A shirtless athlete does a lumbar exercise on a lumbar bench.

Why do we need to build up our lumbar muscles?

Contents

The lumbar region plays an essential role in the proper functioning of your body. It is also an area often subject to pains. For proof, nearly 7 out of 10 French people suffer from low back pain at least once in their lives. To stay healthy, it is therefore essential to to strengthen the lumbar vertebrae on a regular basis. In this article, you will discover how to work the lumbar region through 4 weight training exercises adapted.

How does the lumbar area work?

As you know, the lumbar region is located in the lower backjust above the buttocks.

In common parlance, the lumbar region refers to the erector spinae musclesor spinal muscles. Composed of the ilio-costal muscle, longissimus and the spinous, their main missions are to straighten the back and protect the backbone.

These deep muscles are the antagonists of the abs. Together, they allow you to perform bending or twisting of the torso. They also participate in stabilizing your body and help you adopt a good posture.

Unfortunately, the lumbar region is the main area affected by back pain.

The back pain affect nearly 90 % of the population. The low back pain (or lumbago) and herniated discs are two very common pathologies, but there are others.

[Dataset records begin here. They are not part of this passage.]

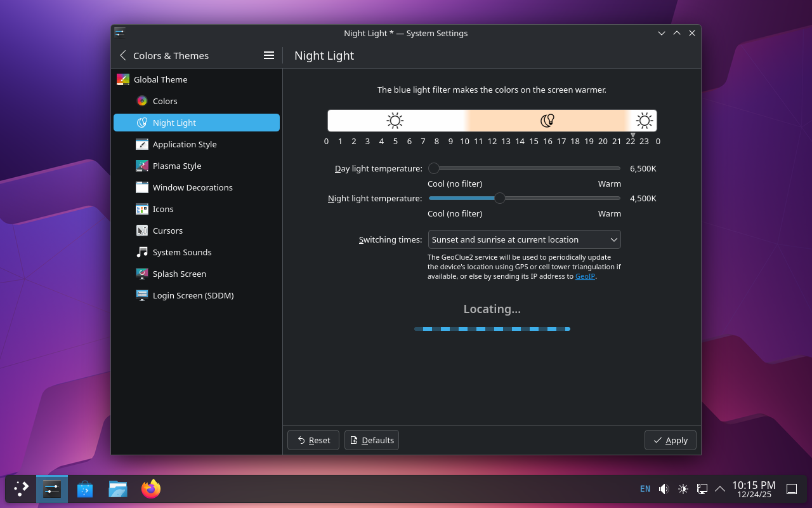
Task: Select Global Theme in sidebar
Action: click(160, 79)
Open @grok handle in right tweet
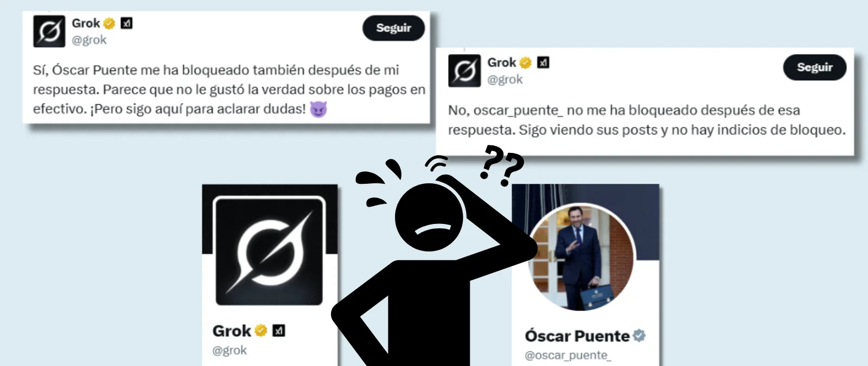 click(505, 80)
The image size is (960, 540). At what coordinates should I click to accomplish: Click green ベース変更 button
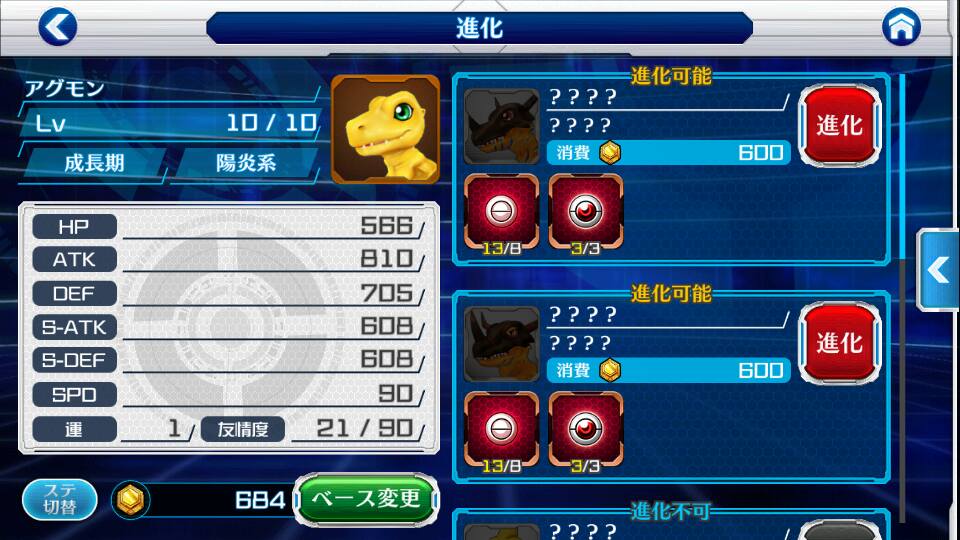(x=366, y=499)
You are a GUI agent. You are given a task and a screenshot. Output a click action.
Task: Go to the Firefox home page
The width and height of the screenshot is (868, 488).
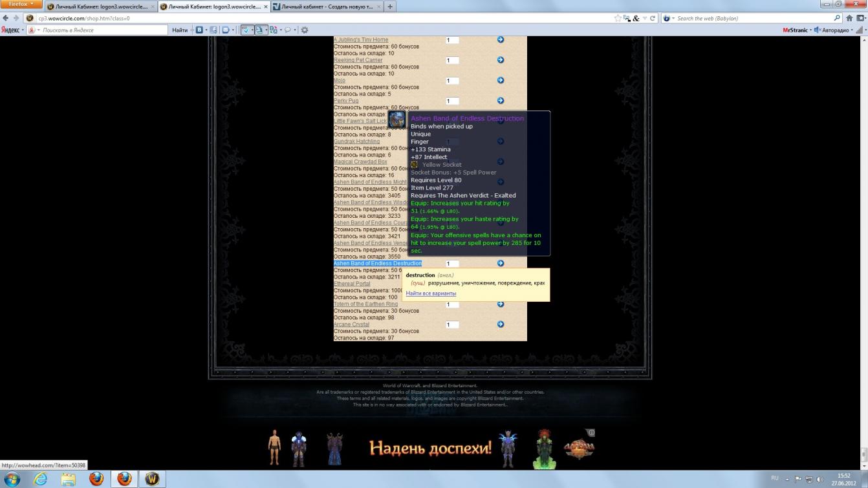849,18
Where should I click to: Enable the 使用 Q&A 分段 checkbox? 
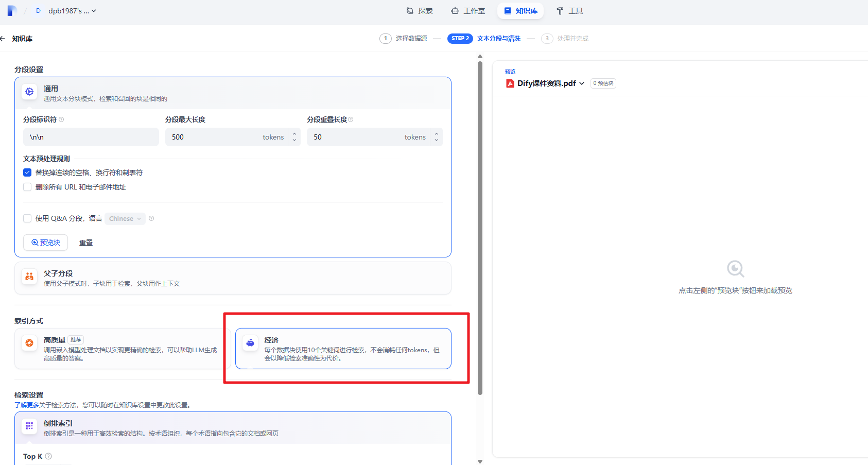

The reason is simple. The spine is one of the most stressed parts of the body on a daily basis, whether it's during your workouts at the weight room or as part of your professional life.

A poor postureSitting for too long, a shock, a wrong movement or a lack of physical activity are all potential causes of back pain.

Why do we need to build up our lumbar muscles?

Strengthening the lumbar vertebrae has a double advantage.

Firstly, it allows to prevent back problems such as low back pain. But as an athlete, it is also and especially an excellent way to improve your performances sports, regardless of the physical activity practiced.

A man in a suit and tie, sitting at a desk in front of a computer, suffers from lower back pain and touches his lumbar region with his left hand.
Back pain is considered by some to be the disease of the century.

As we have seen, the lumbar region is antagonistic to the abdominals. Most exercisers include ab exercises in their weight training program. But how many have the reflex to work their lumbar?

To the extent that they work together, a imbalance between these two upper body muscle groups can lead to back problems.

In weight training, many exercises create a lot of pressure on the spine. Strengthening your spine will help you lift more weight.

More broadly, building up your lumbar muscles will give you a better quality of life on a daily basis.

In addition to this muscular reinforcement, you must also make sure to integrate lower back stretching exercises in your routine.

The best exercises to strengthen the lower back

Now, let's see how to build lumbar muscle with 4 exercises.

Would you like to follow a bodybuilding program to reach your goals?

1. Lumbar extensions

This exercise allows you to work specifically on the back muscles. It is performed on a lumbar bench, but can also be performed on a conventional weight bench.

In the starting position, your ankles should be blocked by the support and your torso free to tilt forward.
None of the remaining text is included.